On March 14, the Securities and Exchange Board of India (Sebi) published a discussion paper on ‘Brightline tests for acquisition of control under Sebi takeover regulations.’
The draft explains the crux as follows: In cases of rights accruing through contractual agreements, such assessment becomes complex and requires consideration of facts and circumstances of the case. Therefore, definition of control is based on certain defined principles, rather than being rule-based. It is only while applying these principles on a set of facts that there is a rise of multitude of opinions, leading to litigation. Multiple definitions by different sectoral regulators have added to the confusion.
So, the paper discusses options for identifying ‘bright lines’ of control. The first is to come up with a framework of permissible protective or veto rights, which, if incorporated in shareholder agreements, would not amount to control. The second is to fix the numerical threshold of 25 per cent of voting rights or a right to appoint a majority of non-independent directors of a company. Among the two, Sebi appears inclined to implement the second latter, citing clarity and reduction in uncertainty. On the other hand, Sebi seems to feel an attempt to define a framework of rights under the first option could lead to ambiguity and further complexities in defining control.

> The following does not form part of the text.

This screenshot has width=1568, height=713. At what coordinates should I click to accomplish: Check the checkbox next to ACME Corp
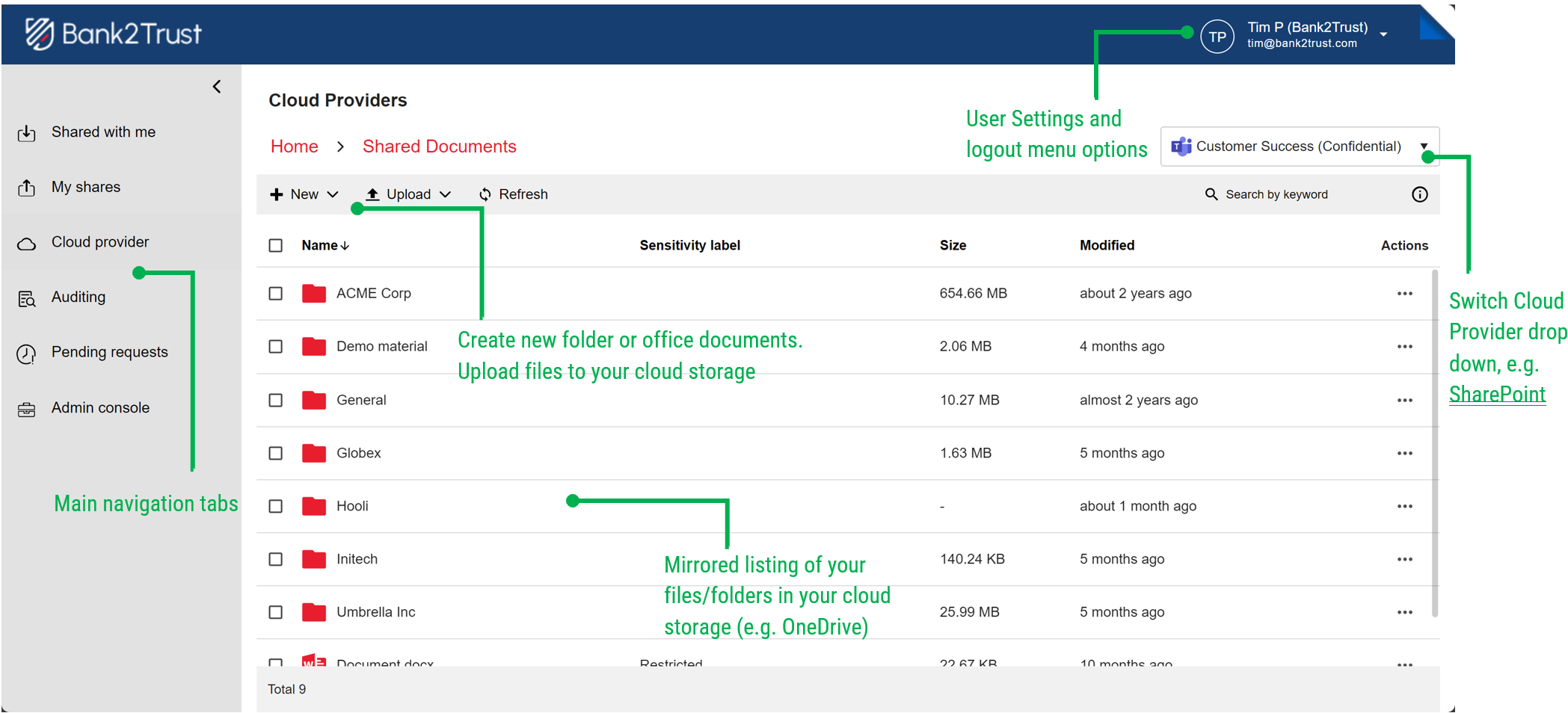point(275,293)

There are multiple instances in the past, where experts have gone into detail into the vexed question of what amounts to control. The Bhagwati committee and the Achuthan committee which studied the takeover scenario in detail in 1994 and 2010, respectively, had also felt the need for a case-by-case consideration by Sebi.
While discussing the first option, the paper refers to the famous Subhkam Ventures case. Where, in 2008, Sebi had asked the former to make an open offer for certain clauses in the shareholding agreement with the target company, MSK Projects. The Securities Appellate Tribunal SAT struck this order down in 2010. Sebi moved the Supreme Court, which disposed of the matter, leaving the question of law open, in 2011.

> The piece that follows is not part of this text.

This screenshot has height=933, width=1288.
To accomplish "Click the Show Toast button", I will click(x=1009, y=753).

The Achuthan committee had representatives from all walks of the corporate world and had undertaken an elaborate consultative process. It had said: “The existence or non-existence of control over a listed company would be a question of fact or, at best, a mixed question of fact and law, to be answered on a case to case basis. The committee also recognised that any blanket provision, whereby a right to say no is in all circumstances deemed to either constitute control or not to constitute control may be liable to misuse.”
The Sebi discussion paper does not discuss enough this aspect of misuse. It does not say clearly what protection the minority investor will have when control is acquired in this manner. Can Sebi wash its hands off the issue simply because it is ‘complex’? Look at what is happening in the SpiceJet deal, where investors are getting to know basic details from court proceedings almost a year later.
Sebi’s reference to the international scenario is also ambiguous. Of the 23 countries it refers to, only eight have strict numerical thresholds, the kind it wants to move to. Four, including America, do not have any definition and six have definitions similar to the current Indian one. The remaining five have the clause “directly or indirectly,” which is open for interpretation.
However, Sebi concluded in the paper: “From the above, it is seen that in most of the countries, control has been defined in terms of the specified voting rights, irrespective of de facto control.”
Sebi should articulate clearly why it now feels ‘control’ is no longer a “mixed question of fact and law” and what new protection the minority shareholders have, so that it can completely surrender its right to examine these contractual agreements with veto rights by choosing option two. The paper is open for public comments, that can include policy options other than these two, till April 14.